DESAFORAMENTO NEGADO
Júri é mantido na cidade do crime em caso com “decreto de morte” do Comando Vermelho
Muvuca Popular
O Tribunal de Justiça de Mato Grosso (TJMT) negou pedido de desaforamento feito pelo Ministério Público estadual no caso de dois homens acusados de homicídio qualificado e integração ao Comando Vermelho na comarca de Itiquira. A decisão garantiu que o julgamento pelo Tribunal do Júri aconteça na própria cidade onde o crime ocorreu — um direito fundamental dos acusados previsto na Constituição Federal.
*Entenda o caso*
Raniery Ribeiro Lopes e Jhonathan Wolf Alves dos Santos são acusados de matar Manoel Garcês de Sousa, em julho de 2021, na zona rural de Itiquira. Segundo a denúncia, a vítima teria contrariado regras do Comando Vermelho e recebido um “decreto de morte” da facção. Os acusados teriam atraído a vítima com uma desculpa, amarrado suas mãos e cometido o crime com extrema crueldade.
Após a pronúncia dos réus — decisão que os encaminhou para julgamento pelo júri popular —, o Ministério Público pediu o desaforamento, ou seja, a transferência do julgamento para outra comarca. O argumento era de que a periculosidade dos réus, a influência da organização criminosa e o tamanho pequeno de Itiquira poderiam comprometer a imparcialidade dos jurados.
*Por que o TJMT negou o pedido?*
Para o desembargador relator Lídio Modesto da Silva Filho, as alegações do MP eram genéricas e não apresentaram nenhum fato concreto que demonstrasse risco real à imparcialidade dos jurados ou à segurança do julgamento.

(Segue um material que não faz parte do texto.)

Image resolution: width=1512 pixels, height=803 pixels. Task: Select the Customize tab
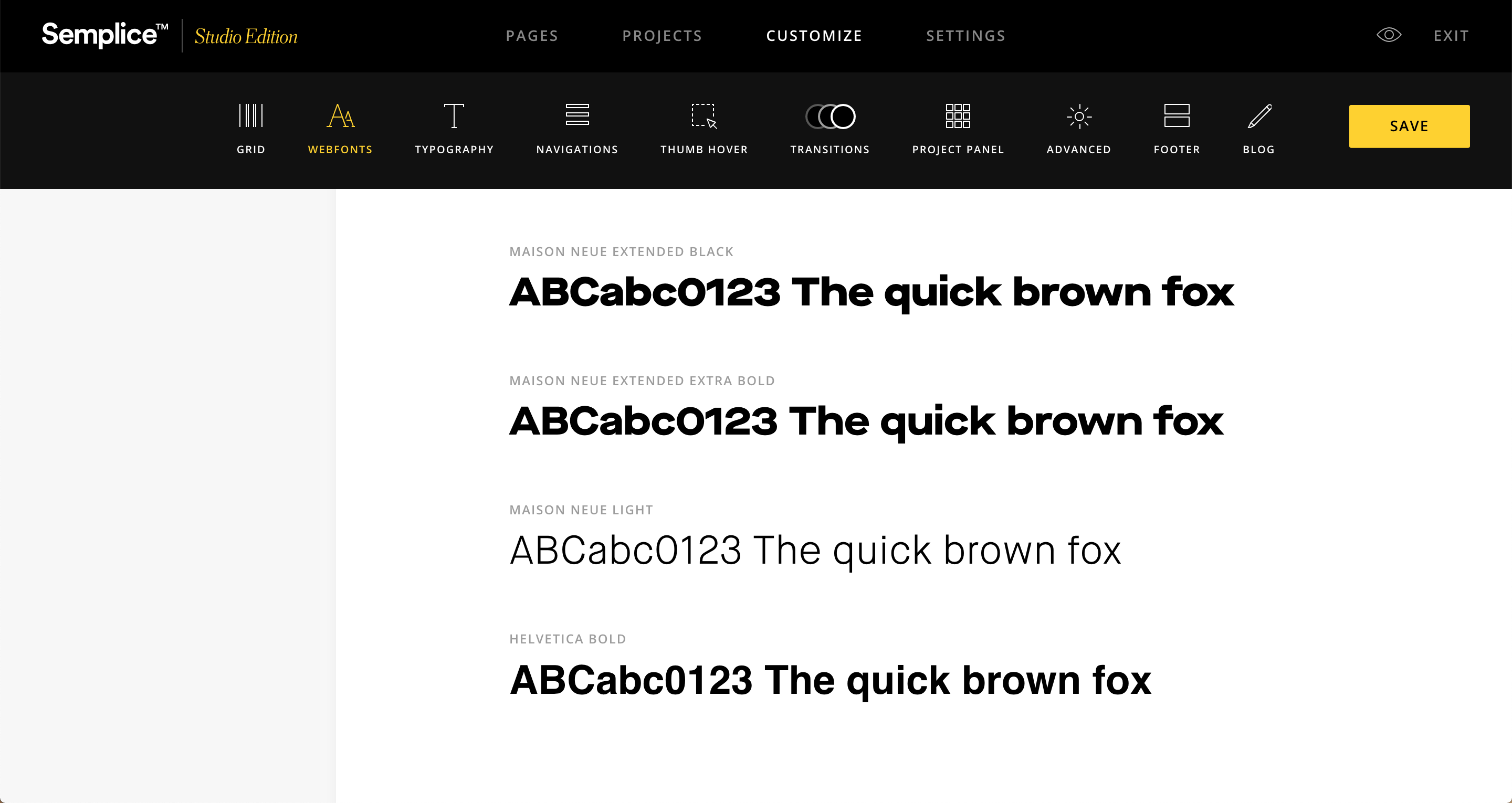[814, 35]
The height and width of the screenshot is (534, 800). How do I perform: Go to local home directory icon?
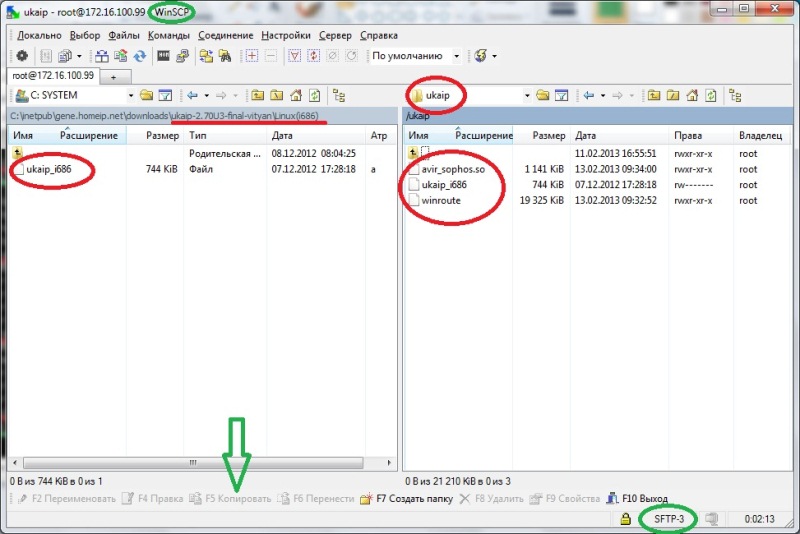coord(295,96)

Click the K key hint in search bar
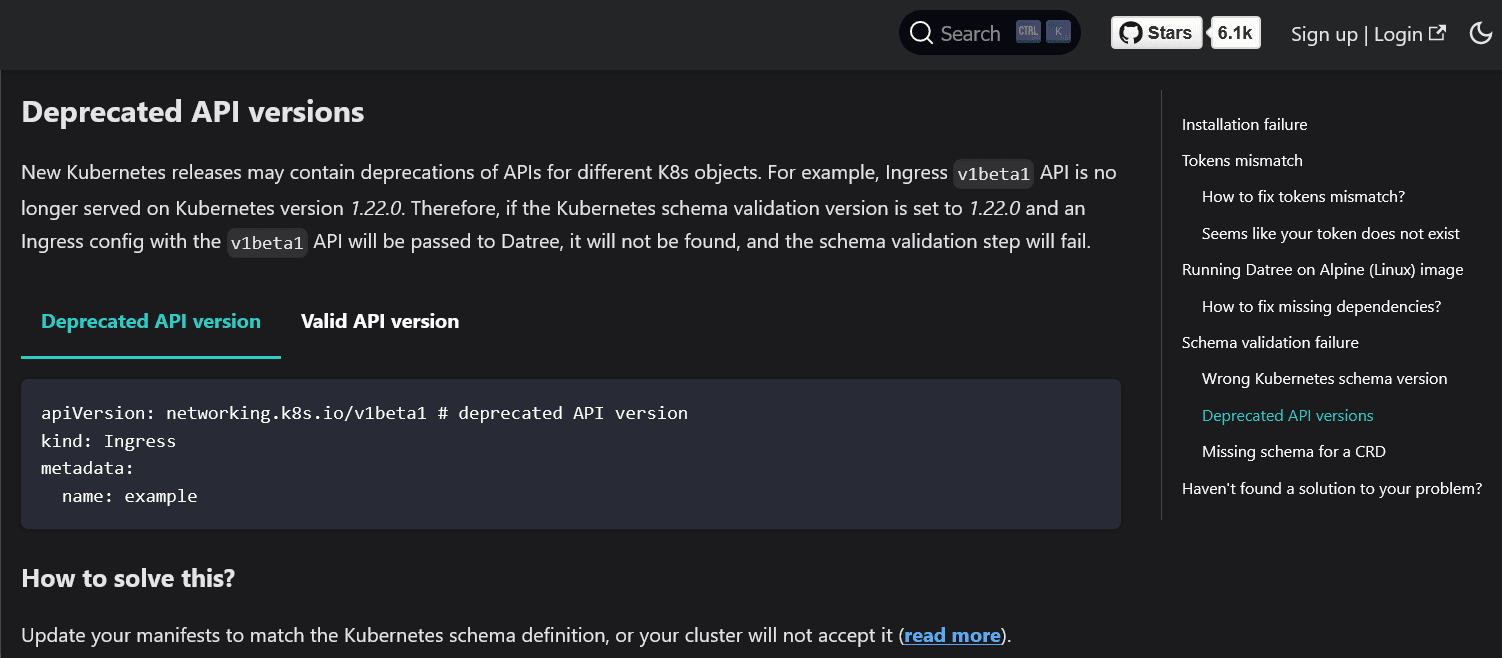(1057, 31)
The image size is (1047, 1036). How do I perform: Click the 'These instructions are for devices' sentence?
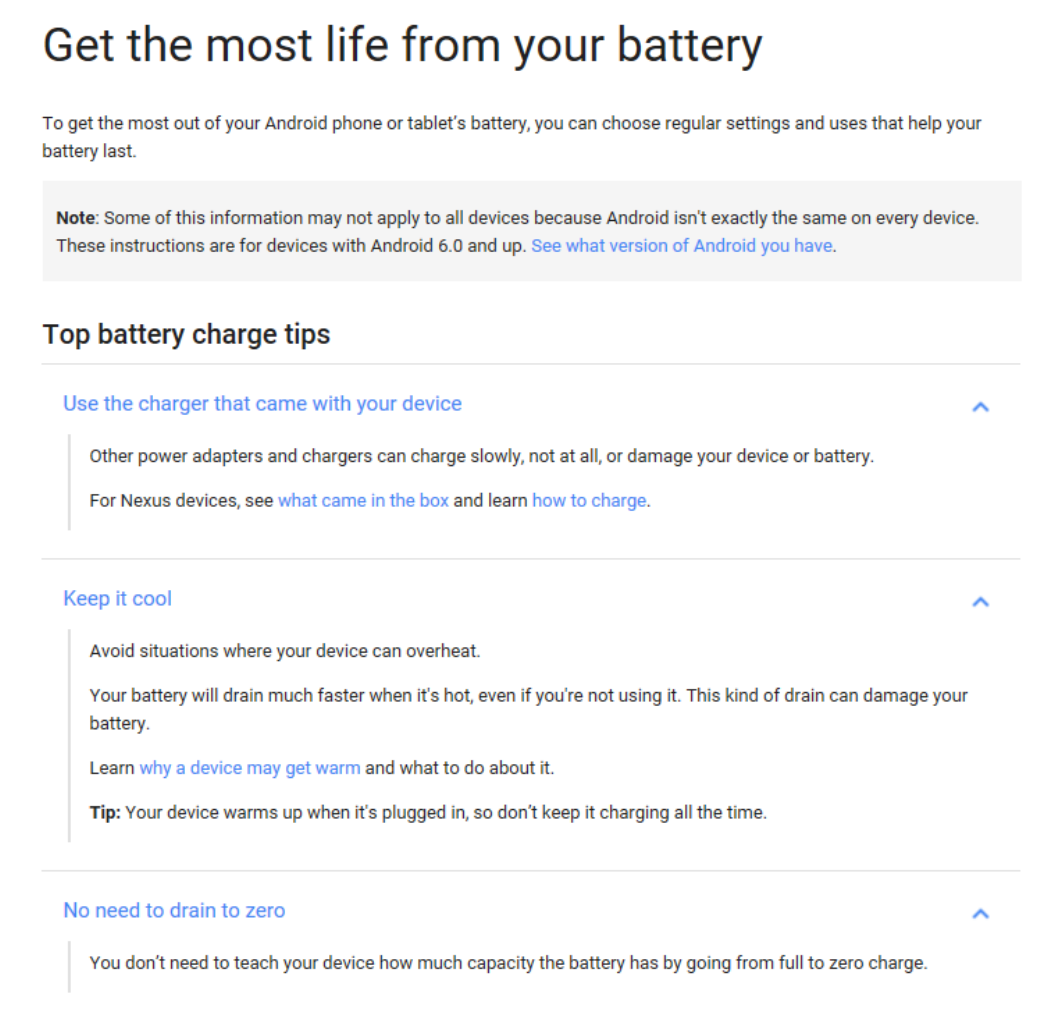click(291, 246)
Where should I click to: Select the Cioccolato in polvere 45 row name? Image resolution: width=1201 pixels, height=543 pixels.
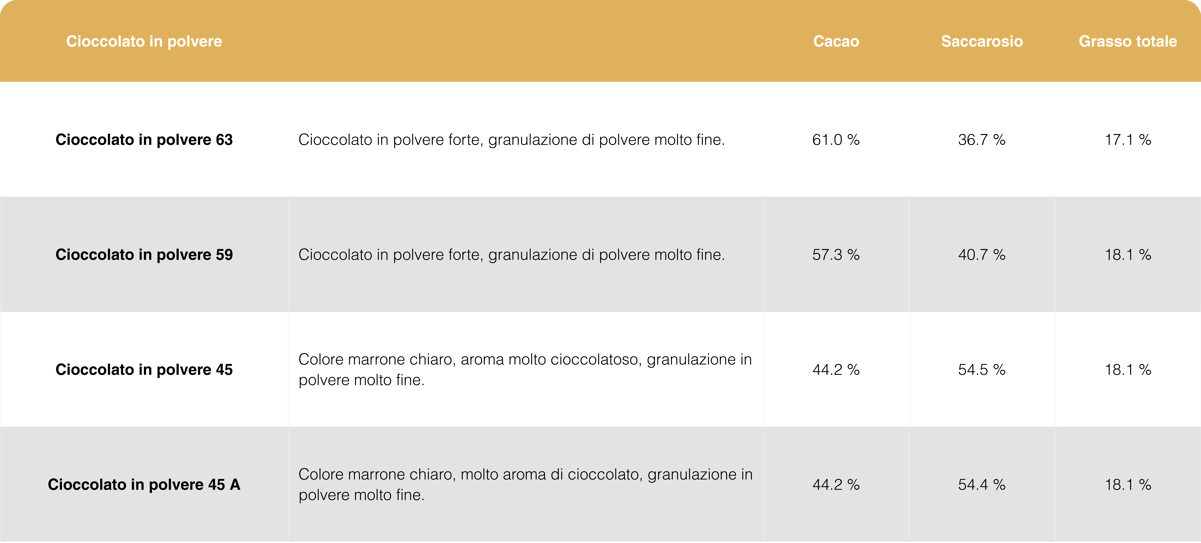pyautogui.click(x=144, y=370)
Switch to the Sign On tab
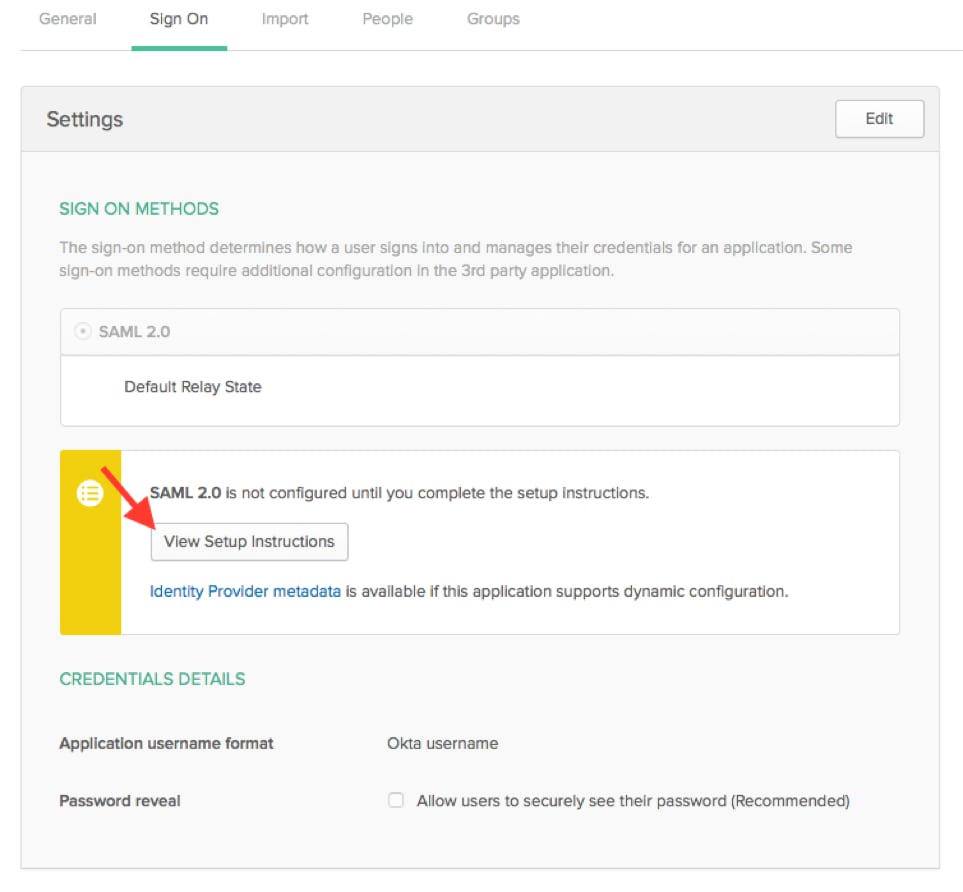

O próprio juiz da comarca de Itiquira informou ao tribunal que o julgamento pode ser realizado normalmente, com reforço policial se necessário, e que o simples fato de os moradores se conhecerem — algo comum em cidades pequenas — não significa que os jurados serão parciais.
A Procuradoria-Geral de Justiça, instância superior ao MP que apresentou o pedido, também opinou contra o desaforamento, reforçando que as alegações não eram suficientes para uma medida tão excepcional.
*O que é desaforamento e por que é tão difícil de conseguir?*
Desaforamento é a transferência de um julgamento do Tribunal do Júri para outra comarca. É uma medida prevista no Código de Processo Penal (art. 427), mas só pode ser aplicada em situações excepcionais: quando há risco à ordem pública, dúvida fundada sobre a imparcialidade dos jurados ou perigo à segurança do acusado.
O TJMT reforçou, neste julgamento, que a gravidade do crime e o envolvimento com facções criminosas, por si sós, não bastam para justificar a medida — até porque essa é uma realidade presente em muitas cidades do país. Aceitar esse argumento, segundo o tribunal, poderia inviabilizar julgamentos pelo júri popular em praticamente todas as comarcas do interior de Mato Grosso.
*A garantia do juiz natural*
A decisão reafirma um princípio básico do Estado Democrático de Direito: o direito ao juiz natural, ou seja, a garantia de que todo cidadão seja julgado pelo tribunal competente para o caso, definido previamente pela lei — e não escolhido de forma conveniente após o fato. Transferir um julgamento sem justificativa concreta seria violar esse direito.
O caso segue agora para julgamento pelo Tribunal do Júri da Comarca de Itiquira.